This January was the fourth year of American Realness, a ten-day festival of experimental dance at the Abrons Art Center in Lower Manhattan. The festival caters to artists whose work is considered too provocative or cerebral for mainstream venues, and many, if not most, of the major downtown New York City dance artists have taken part. This year Trajal Harrell presented his vogue opus Judson Church is Ringing in Harlem (Made-to-Measure)/Twenty Looks or Paris is Burning at The Judson Church (M2M). Jeanine Durning performed thirty minutes of nonstop speech in a piece called inging. There was also Neal Medlyn’s Wicked Clown Love, a dance inspired by Insane Clown Posse; Keith Hennessy’s “dance about the economy,” featuring a homemade trapeze; Tere O’Connor’s latest work, poem; and Faye Driscoll’s riveting duet You’re Me.
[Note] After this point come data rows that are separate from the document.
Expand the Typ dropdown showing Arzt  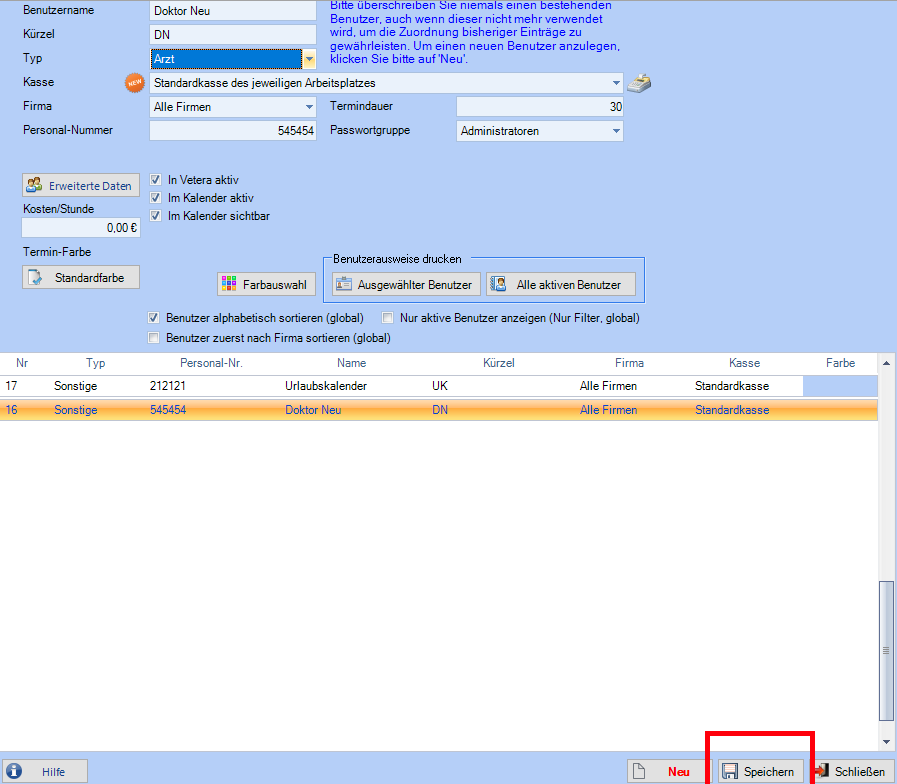[309, 59]
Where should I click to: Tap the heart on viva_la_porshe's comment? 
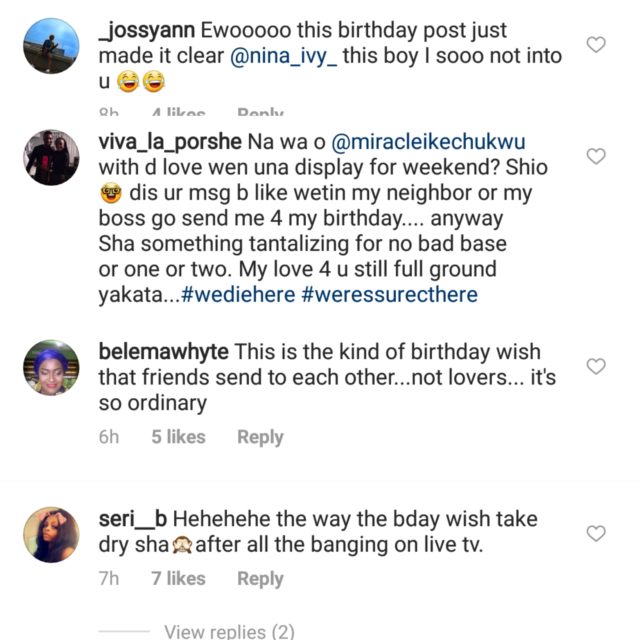595,156
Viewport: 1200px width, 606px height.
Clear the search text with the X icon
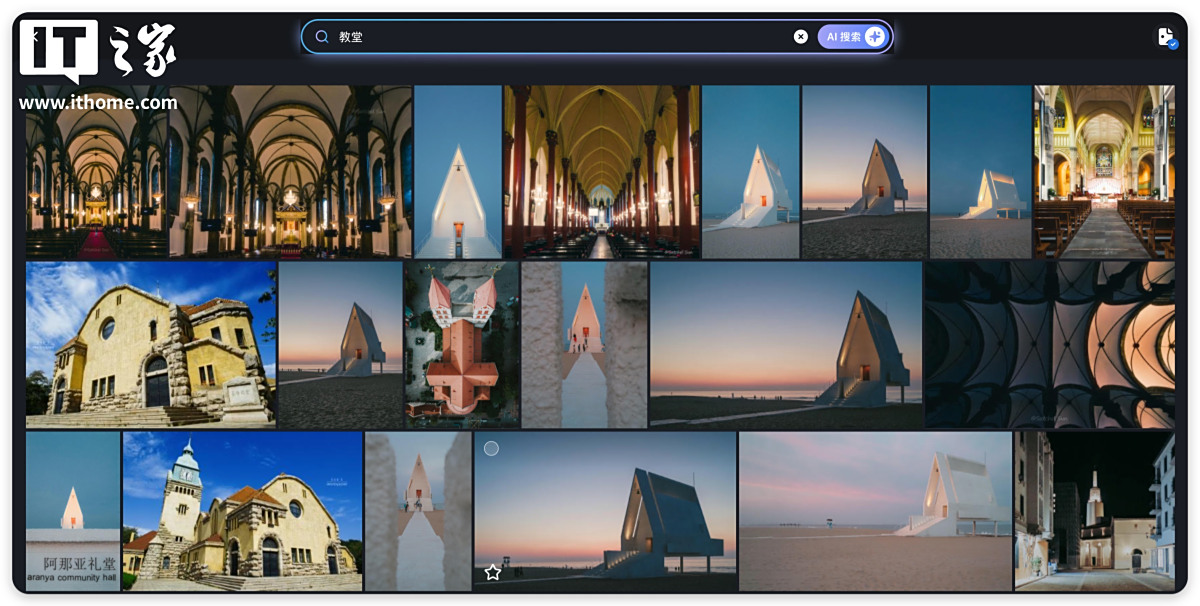coord(800,37)
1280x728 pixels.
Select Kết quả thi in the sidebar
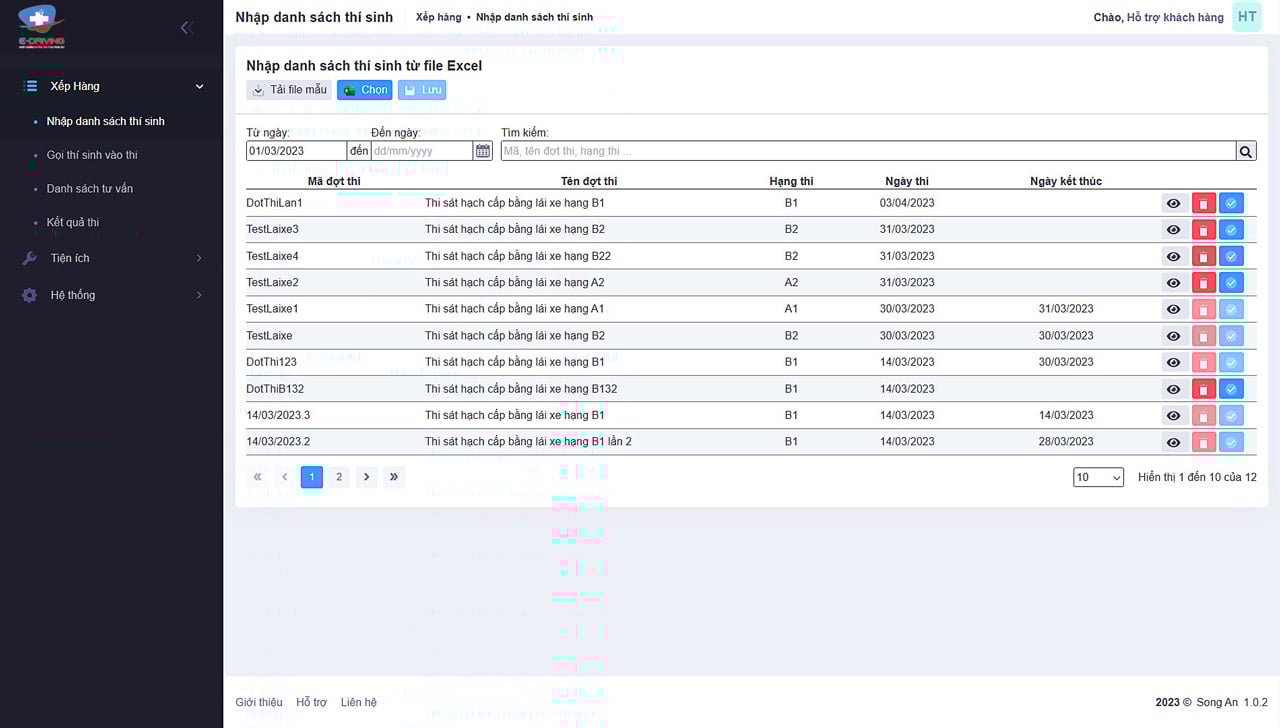[73, 222]
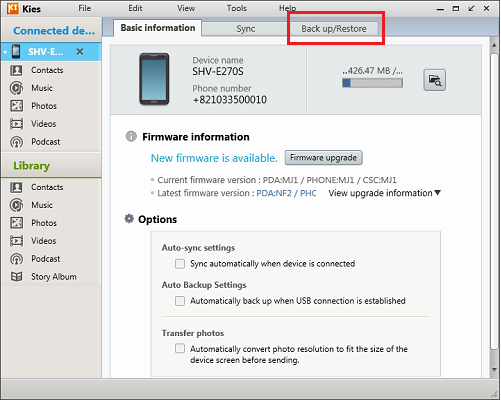Click the Firmware upgrade button
This screenshot has width=501, height=401.
(323, 158)
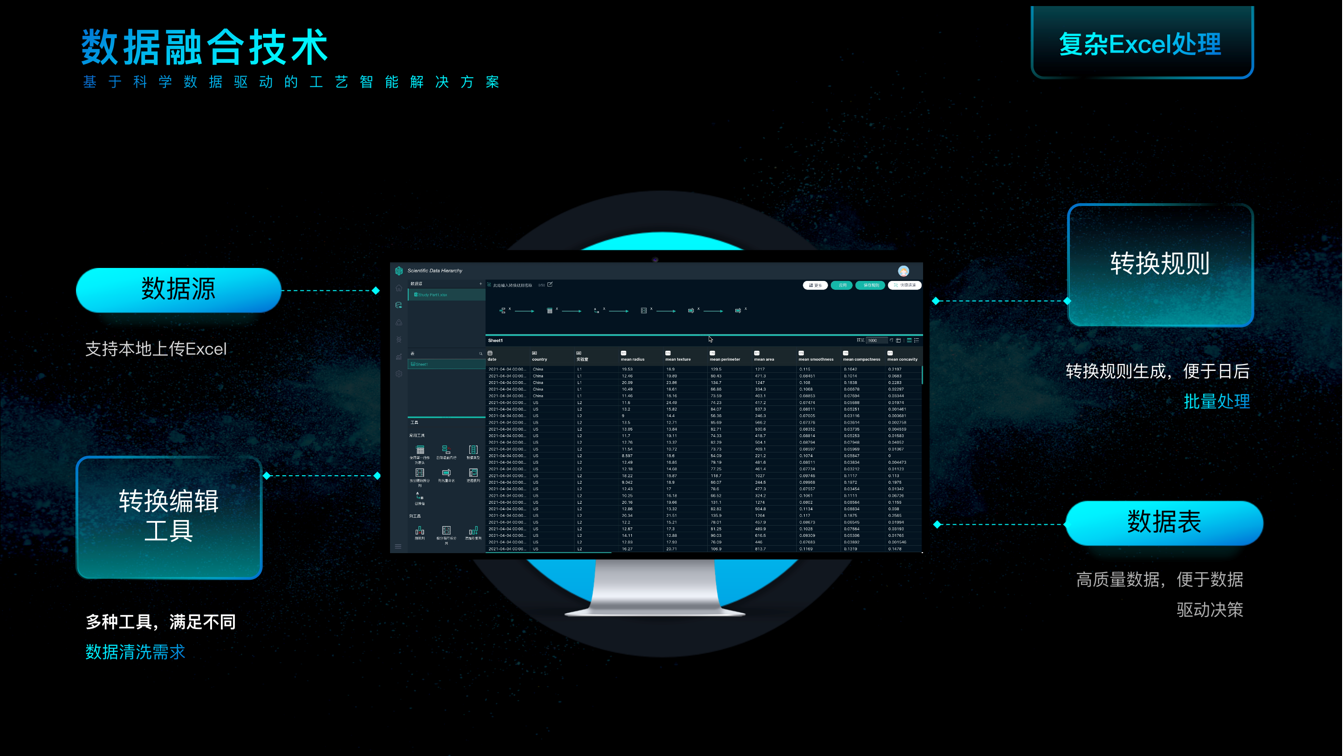Click the save rule teal button
This screenshot has width=1343, height=756.
[x=870, y=285]
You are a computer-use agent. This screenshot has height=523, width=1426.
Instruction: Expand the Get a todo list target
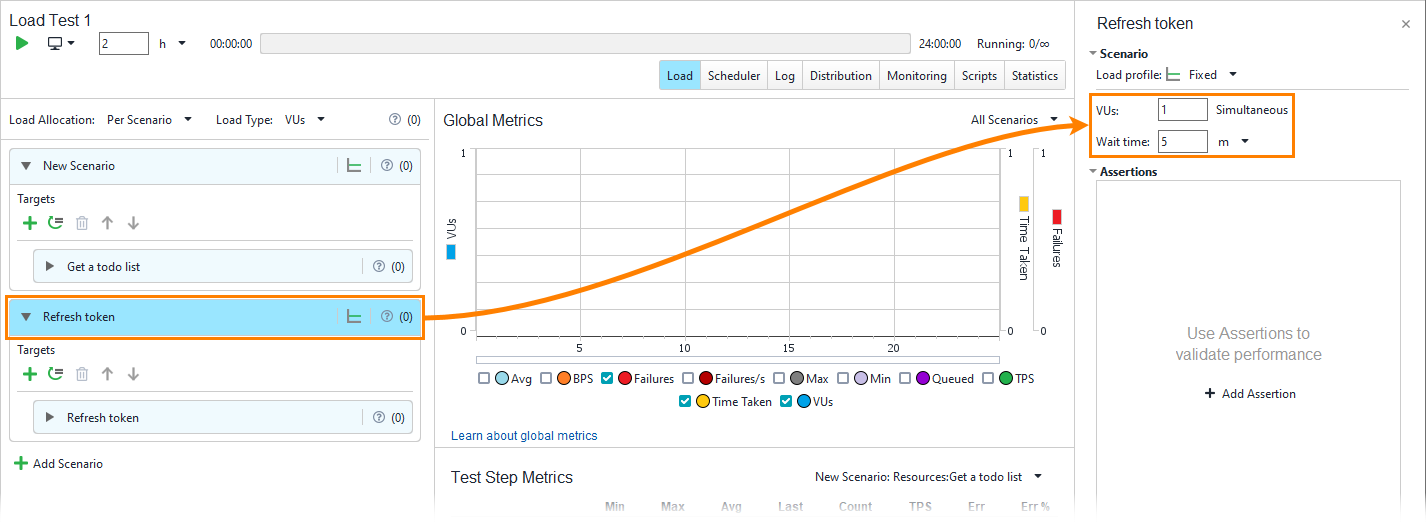click(50, 267)
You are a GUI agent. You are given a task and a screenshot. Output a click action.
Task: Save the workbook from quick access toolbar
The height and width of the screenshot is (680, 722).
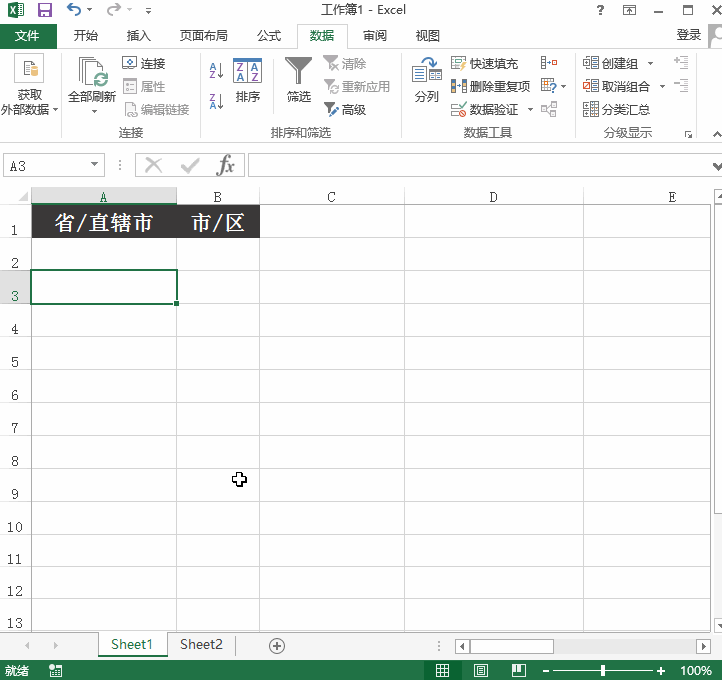44,10
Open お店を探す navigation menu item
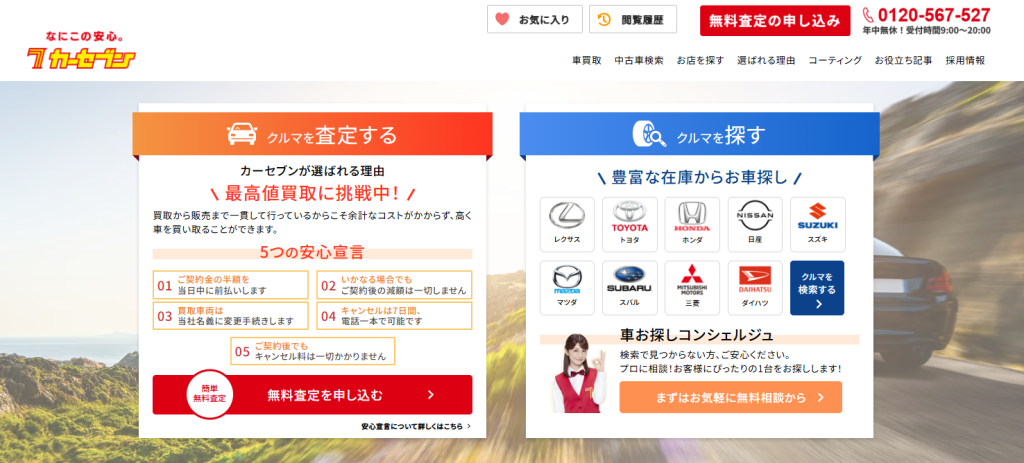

The festival coincides with the American Performing Arts Presenters conference, which takes place every January in New York. During APAP, thousands of industry professionals descend upon New York to shop for dances for their theaters’ coming season. The conference brings the commercial aspects of dance-making uncomfortably and unambiguously to the fore. Presenters are literally looking to purchase work, and the artists on display during the festival are—often desperately—trying to sell. The artists featured in American Realness are the ones who usually don’t get bought.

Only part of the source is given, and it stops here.